Cheng Fang received her BS from both Nanjing University and Chinese Pharmaceutical University. She went on to complete an MS in cancer biology from Nanjing University before she came to the United States to pursue her PhD. She received her PhD degree from Pennsylvania State University in 2007. Since then, she has been working in Dr. Gary Banker’s lab in Oregon Health & Science University as a postdoctoral fellow. She is interested in studying axonal transport in neurodegenerative diseases.

Gary Banker is Senior Scientist in the Jungers Center f or Neurosciences Research and Professor of Neurology and Cell Biology at Oregon Health and Science University. Before joining OHSU in 1998, he held faculty positions at Albany Medical College and the University of Virginia School of Medicine.

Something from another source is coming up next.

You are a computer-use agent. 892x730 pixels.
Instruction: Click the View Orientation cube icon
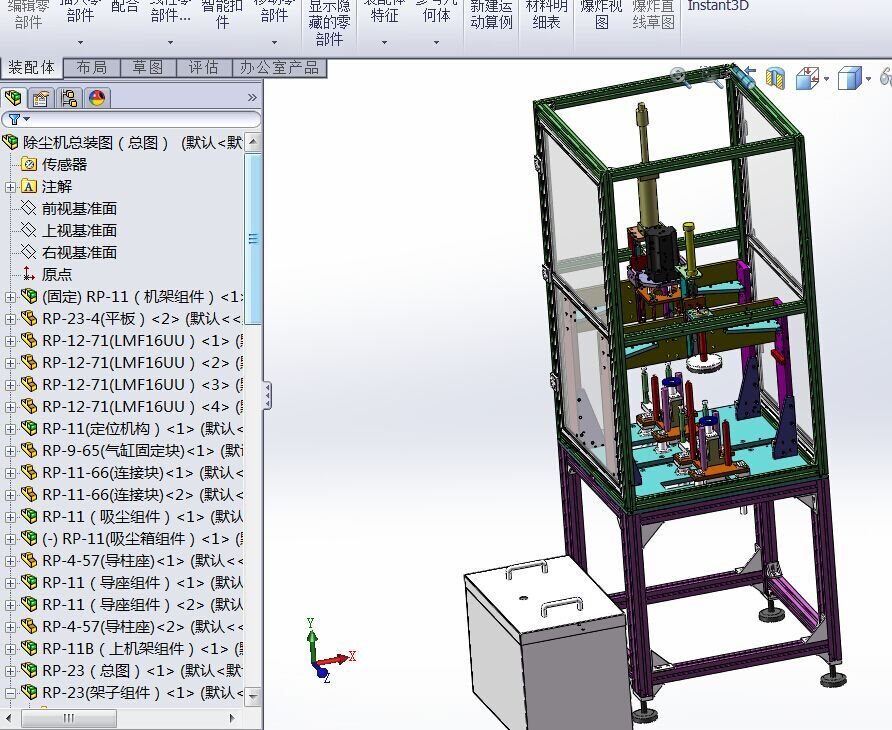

He received his doctorate from the University of California at Irvine in 1973 and completed postdoctoral training at Washington University in St. Louis. His research interests concerns the development and maintenance of neuronal polarity and applications of live-cell imaging in cellular neurobiology.

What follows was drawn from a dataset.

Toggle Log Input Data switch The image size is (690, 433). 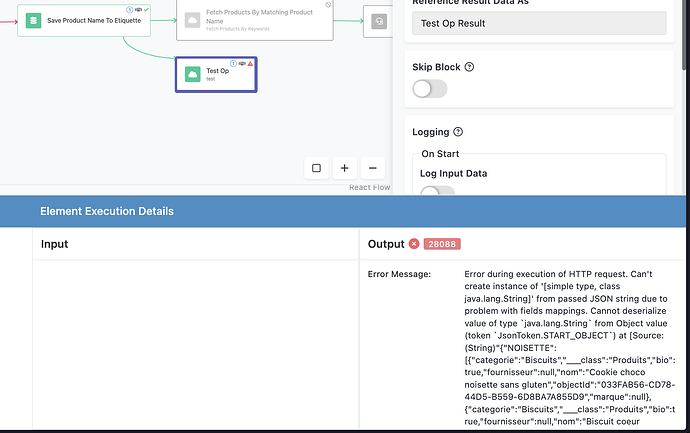tap(436, 192)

Badrinath Roysam is currently the Hugh Roy and Lillie Cranz Cullen University Professor at the University of Houston, and Chair of the Electrical and Computer Engineering Department. Until 2010, he was a Professor of Electrical, Computer and Systems Engineering at Rensselaer Polytechnic Institute. He received his doctorate from Washington University in St. Louis in 1989, and Bachelors in Electronics from the Indian Institute of Technology in 1984. His research interests are in the broad area of multi-dimensional image analysis with an emphasis on biological microscopy derived imagery.

Andrew R. Cohen received the BSEE, MSCE, and PhD Degrees from Rensselaer Polytechnic Institute in 1989, 1991, and 2008, respectively. He is currently an Assistant Professor in the Department of Electrical Engineering and Computer Science at the University of Wisconsin, Milwaukee. He was previously employed as a software design engineer in the operating systems group at Microsoft and as a microprocessor product engineer at Intel. His research interests include image sequence analysis, algorithmic information theory, and machine learning and pattern recognition for biological applications.